Kickoff was nine days away when Karl Dorrell had his lunch interrupted by a throng of local reporters at the Front Range Media Huddle in Denver.
Colorado’s head coach set his meal aside and offered a forthright and thoughtful interview for more than 20 minutes. Going into his third season in Boulder, with a revamped staff and overhauled roster, Dorrell expounded on a number of subjects regarding why his program was in a far more competitive space than when he arrived.
There was that shuffled staff, finally full of Dorrell’s own hand-picked assistants sharing his schematic ideologies. There was the quarterback room, in Dorrell’s opinion the measuring stick of a team’s overall strength, now more crowded and talented. And there was the overall team depth, which Dorrell believes has improved across the board.
All of the above may be true. Yet none of it has changed the fortunes of Dorrell’s downtrodden Buffaloes.
As always the preseason overflowed with optimism. Then Buffs hit Folsom Field for the first time in 2022 on a beautiful if somewhat ominous Friday night (lightning delayed Ralphie and kickoff by 45 minutes) backed by a raucous, jam-packed student section. The good vibes lasted until halftime.
Abruptly it dissolved in a morass of puzzling personnel decisions, passive schematic calls, and eyebrow-raising postgame comments by team captains more akin to a team limping to the finish line through November than one ready to raise the bar. Even a bar as moderately set as the one by CU football.
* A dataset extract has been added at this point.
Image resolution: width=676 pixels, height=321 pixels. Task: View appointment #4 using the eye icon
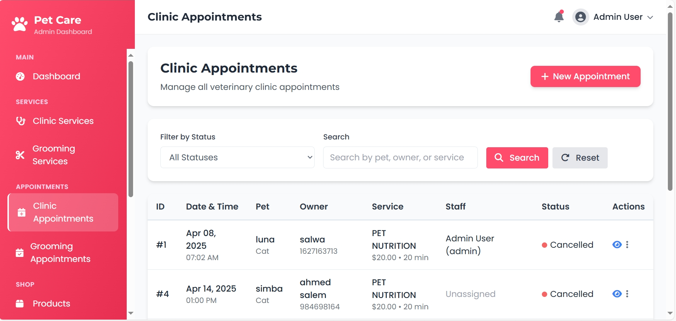click(617, 294)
CU’s sudden and stunning second-half collapse in a 38-13 in a loss against TCU — a team with its own quarterback questions playing its first game on the road under new coach Sonny Dykes — exposed a team in crisis. Overdramatic for game one? Usually, yes. But for Dorrell and the Buffs, this was the same stuff, different season. And if nothing changed over the course of an entire offseason, there is no reason for Buffs fans to have faith anything will change before next week’s daunting challenge at Air Force. Or beyond.
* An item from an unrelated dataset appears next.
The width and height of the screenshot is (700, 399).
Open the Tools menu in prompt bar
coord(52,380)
It wasn’t a pretty first half against TCU, but who thought it was going to be picturesque football from either side? This was supposed to be a brawl and, indeed, it was a one-point game at halftime. Yet it might as well have been game over.
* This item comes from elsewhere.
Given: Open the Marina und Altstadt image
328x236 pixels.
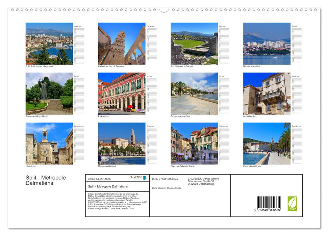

“Some dudes mentally checked out at halftime,” CU linebacker Quinn Perry said. When that one-point deficit soon ballooned to a very surmountable 17-6 TCU lead, tight end Brady Russell observed, “too many heads drop. I saw way too much defeat when we were still very, very much part of the game.”
This is an indictment of Dorrell far beyond the indefensible decision to send quarterback Brendon Lewis back on the field to start the second half, or the decision to punt on fourth-and-five in TCU territory late in the third quarter that all but waved the white flag. It was opening night with a vibrant home crowd against a very beatable foe. If guys were checking out already, it will be a long season by the end of September.
Certainly CU’s play after halftime did little to contradict the observations of Russell and Perry. Dorrell’s decisions didn’t improve morale, either. While finding the end zone on the opening drive of the second half, TCU overcame three flags on the sort of penalties — a false start, delay of game and holding — that proved so crippling to the Buffs. Lewis then completed two passes for one yard and threw another at Alex Fontenot’s feet. A TCU field goal made it 17-6, apparently breaking the Buffs’ back with 3 minutes, 45 seconds remaining in the third quarter.
Shrout wasn’t flawless when he took over late in the second quarter. But he did move the ball, made one sideline completion to Chase Penry on a throw Lewis doesn’t have in his quiver, and if not for a holding call Shrout may very well have pushed the Buffs into a halftime lead. Still, for CU’s second drive of the third quarter it again was Lewis behind center, but the last gasp was snuffed by Dorrell’s play-not-to-lose mentality.
Facing fourth-and-five from the TCU 41-yard line, Dorrell opted to punt, giving TCU the ball with 18 seconds remaining in the third quarter. Down 11, CU needed, at minimum, a touchdown with a two-point conversion plus a field goal to tie. Dorrell’s decision reflected a belief his defense could make consecutive stops, relatively quickly, despite getting shredded on TCU’s first two drives of the third. It also means he believed his Lewis-led offense had at least 11 fourth-quarter points in it, despite managing just two field goals through three quarters.
The Buffs’ best opportunity was the one in front of them. And they punted it away.
If a defeatist attitude already was permeating the sideline with a (home, season-opening) game still in the balance, Dorrell’s challenge going forward is far more precarious than changing quarterbacks or finding a way to stop the run. If there is any shred of optimism for Buffs fans to cling to, it might be the logic that the Buffs can’t possibly be this bad through 11 more games.